The Hôtel de l'Artillerie will house new facilities for Sciences Po's graduate programs, including a courtroom for the Law School and a newsroom for the Journalism School. It will also incorporate a cafeteria, study areas and accommodation for 50 to 100 students on scholarships.[27]

Frédéric Mion, the director of Sciences Po, stated his intention to create a campus comparable in quality and capacity to Sciences Po's most prominent international partner universities such as Columbia University, the London School of Economics and Hong Kong University.[28]

Work will begin at the site in 2018. It is scheduled to open in 2021.[29]

Regional campuses

The six regional campuses are home to undergraduate students, and a few very specialized departments within Sciences Po. Each campus has a specific focus on a different region of the world for the undergraduate programme taught there:[30]

Academics

The academic bodies of Sciences Po consist of the University College, six professional schools, and the Doctoral School. The university also contains a library system, the Presses de Sciences-Po, and holds ties with a number of independent academic institutions, including Columbia University, the National University of Singapore, and the Sorbonne Paris Cité alliance.

Schools

The University College (Collège universitaire) is the home of all undergraduate students. At the graduate level, there are six professional schools:[31]

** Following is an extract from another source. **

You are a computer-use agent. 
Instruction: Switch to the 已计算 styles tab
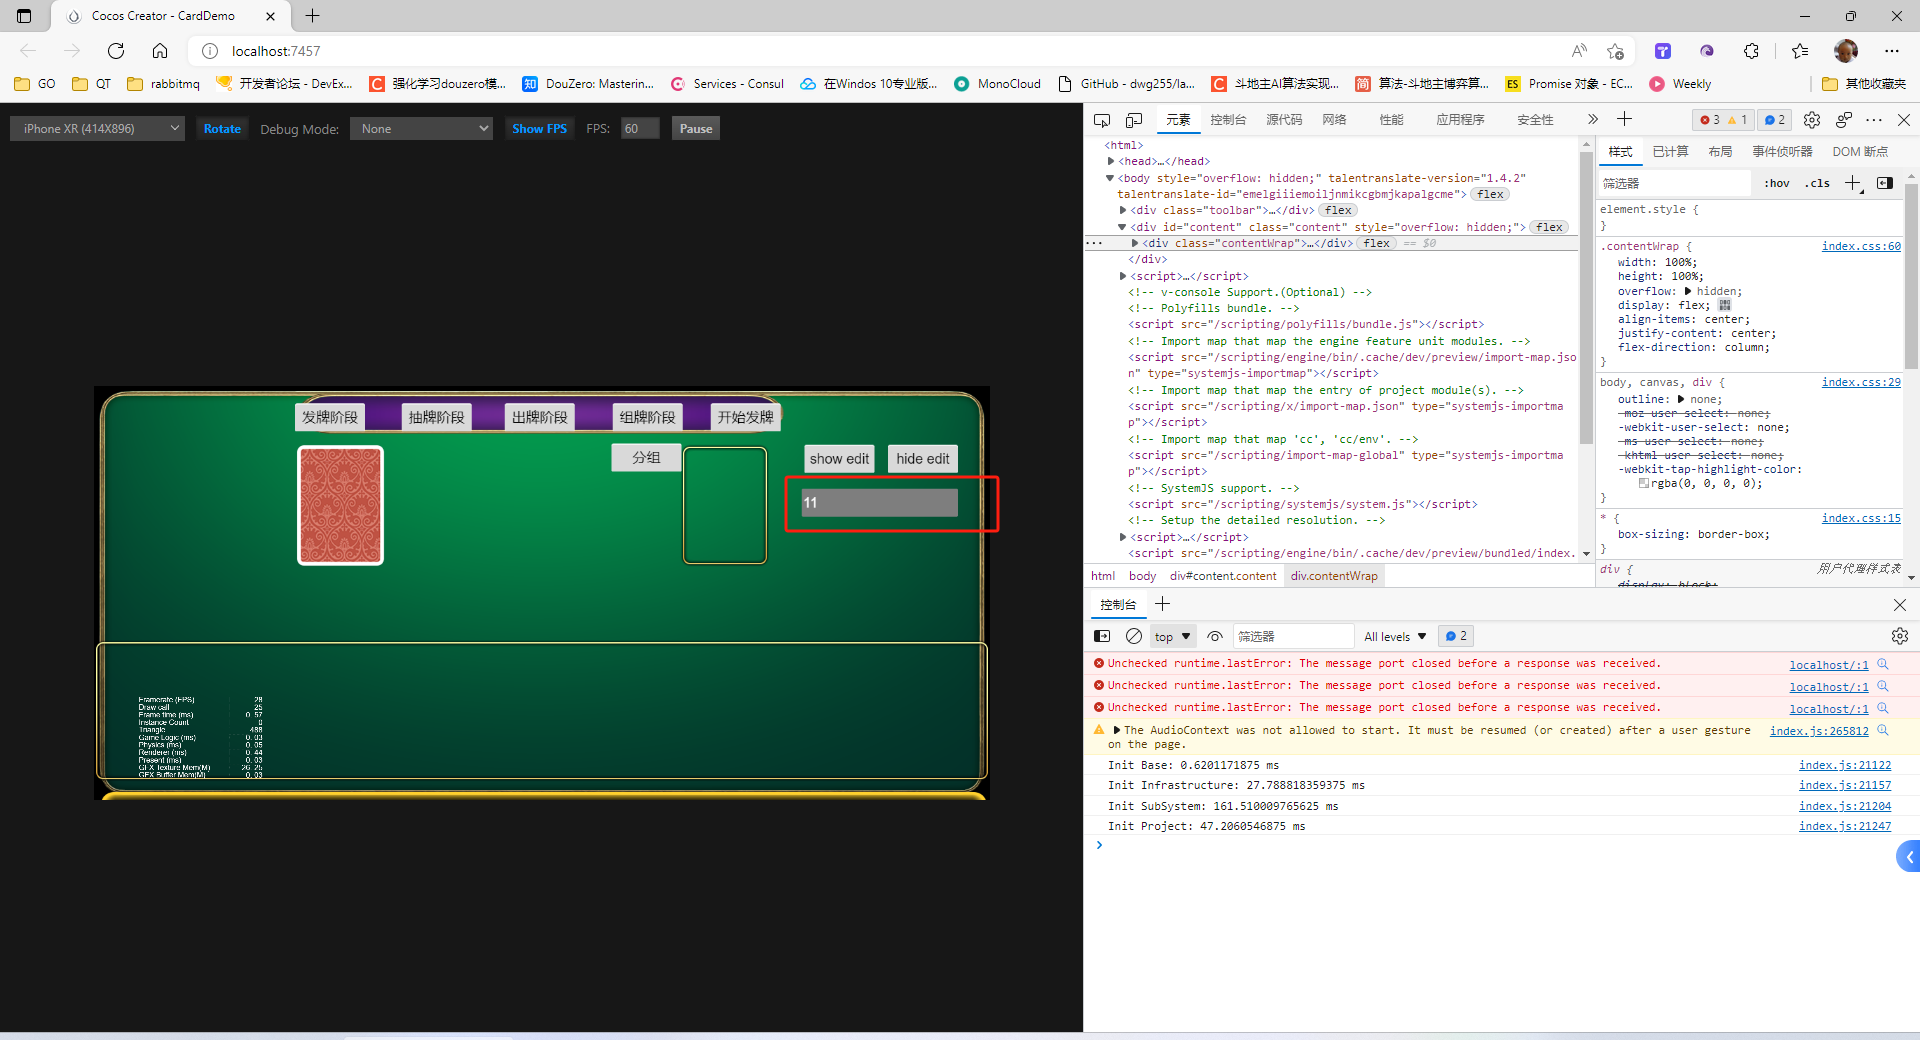pos(1670,152)
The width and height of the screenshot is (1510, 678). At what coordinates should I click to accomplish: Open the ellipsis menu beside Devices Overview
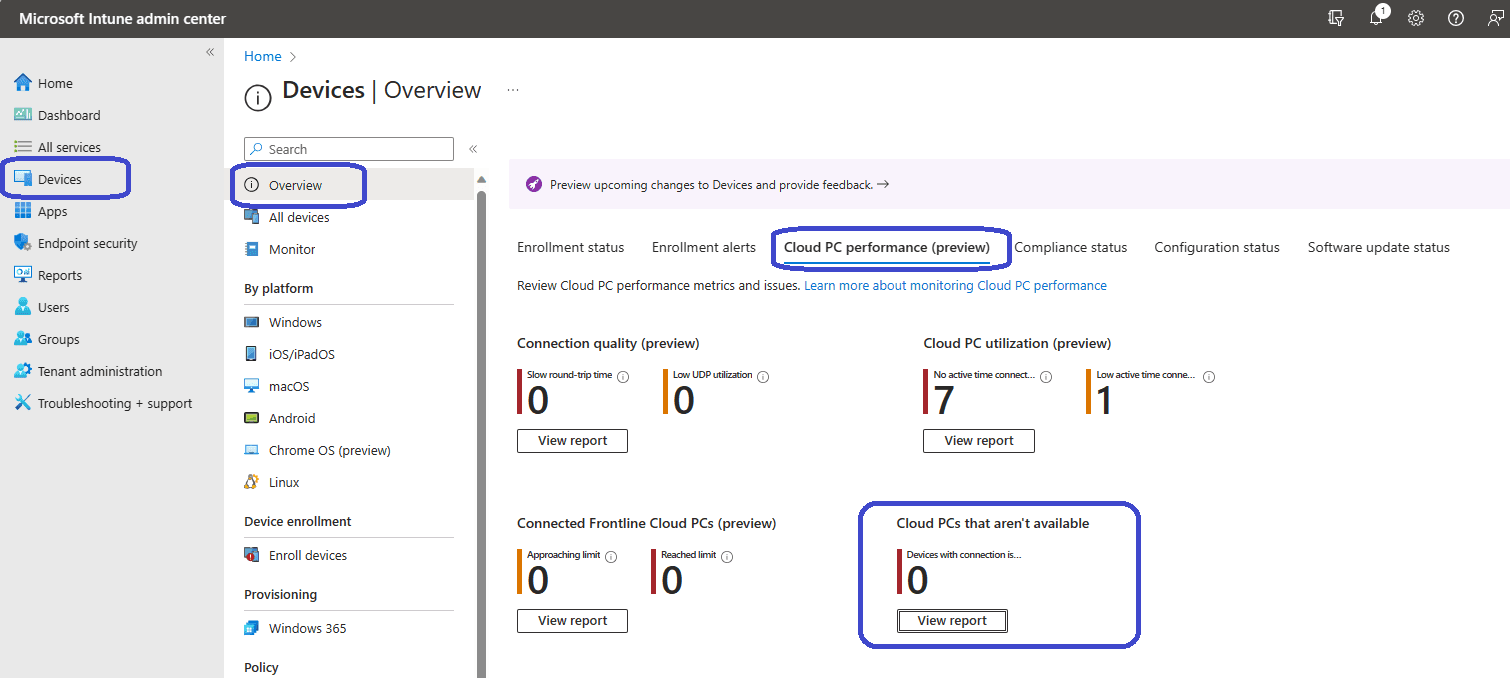tap(513, 90)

The Doctoral School offers Master and PhD programmes in law, economics, history, political science, or sociology. The PhD programme contains roughly 600 doctoral candidates.

Research

Research at Sciences Po covers economics, law, history, sociology and political science, while also taking in many interdisciplinary topics such as cities, political ecology, sustainable development, socio-economics and globalization.

Sciences Po is home to a research community that includes over 200 researchers and 350 PhD candidates.[32] In 2015, 32% of the university's budget was devoted to research. That year, 65% of its research publications were in French, 32% in English and 3% in other languages.[33]

The university has numerous research centers, seven of which are affiliated with France's National Centre for Scientific Research (CNRS).[34]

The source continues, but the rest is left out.